Many key technologies, such as autonomous driving, are on the verge of a breakthrough. Practical problems still stand in the way. With the "Learning Chips Lab" research project, three professors at Fachhochschule Dortmund - University of Applied Sciences and Arts have found a way to solve all these problems. They are currently presenting this approach at the Hannover Messe.
When an autonomous driving car encounters a motorcycle, the car must do several things:
- Recognize that it is a motorcycle.
- Know what that means in traffic.
- Assess whether a reaction is necessary.
- If so: decide which is the best response,
- and react.
And all this permanently, within fractions of a second, and even if there are other cars, cyclists and people on foot in the vicinity. This is possible thanks to the latest developments in artificial intelligence.
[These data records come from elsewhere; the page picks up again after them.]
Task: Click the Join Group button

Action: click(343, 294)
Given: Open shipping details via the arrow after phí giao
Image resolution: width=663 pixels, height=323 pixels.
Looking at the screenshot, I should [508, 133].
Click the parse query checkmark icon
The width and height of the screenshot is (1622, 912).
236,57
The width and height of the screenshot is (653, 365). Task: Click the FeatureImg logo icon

One of the most important aspects is absolute reliability. So if the Internet connection were to weaken and the calculations got stuck in the cloud while the car and all the other vehicles continued to whiz through the area, that would be bad.
Independence from the cloud
The dependence on the cloud to date is a crucial weakness in autonomous driving just as it is in many areas of Industry 4.0, energy technology, biomedicine and mobility as a whole. In addition to the unreliable connection, data protection and the enormous hunger for performance are also major problems with cloud computing.
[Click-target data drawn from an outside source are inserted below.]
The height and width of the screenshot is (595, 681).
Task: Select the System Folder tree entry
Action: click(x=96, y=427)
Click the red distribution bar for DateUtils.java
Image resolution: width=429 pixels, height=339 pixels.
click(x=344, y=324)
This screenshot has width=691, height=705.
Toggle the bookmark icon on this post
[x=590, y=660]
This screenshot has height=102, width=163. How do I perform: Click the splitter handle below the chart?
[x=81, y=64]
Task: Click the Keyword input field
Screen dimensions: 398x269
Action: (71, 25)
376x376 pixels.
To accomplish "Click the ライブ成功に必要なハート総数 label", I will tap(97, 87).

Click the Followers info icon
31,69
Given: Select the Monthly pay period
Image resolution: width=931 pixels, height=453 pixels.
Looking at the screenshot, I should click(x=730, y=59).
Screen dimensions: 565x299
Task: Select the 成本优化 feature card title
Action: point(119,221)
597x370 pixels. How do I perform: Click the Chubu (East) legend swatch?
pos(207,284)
That's where the idea of the Learning Chips Lab comes in. Using the possibilities of machine learning, information technologist Prof. Dr. Hendrik Wöhrle is developing methods that enable computers to plow through huge data sets on their own, for example, to understand what a motorcycle is and reliably identify it in any traffic situation.
These chips are absolute specialists
Together with electrical engineer Prof. Dr. Michael Karagounis, who also designs chips for CERN's particle accelerator, among other things, he is designing computer chips that are optimized for such applications - and that are so powerful and at the same time energy-efficient that they do not rely on cloud connections when in use, thus simply bypassing the aforementioned problems.
Finally, computer scientist Prof. Dr. Carsten Wolff of the IDiAL UAS Institute adds a special twist to these developments: it must be possible to program the new types of chips in such a way that users do not have to familiarize themselves with the chips' complex technology.
And all this open source
Contrary to the industry's habit of keeping all details of their achievements secret in order to avoid imitations, the researchers at Fachhochschule Dortmund have opted for the greatest possible openness and are publishing all results of the research project as open source, supervised by Prof. Wolff. In this way, scientists all over the world can take up the results and develop them further, thus stimulating and accelerating this research immensely.
The "Learning Chips Lab" started in the fall of 2021 and is funded as a research focus by the Ministry of Culture and Science NRW.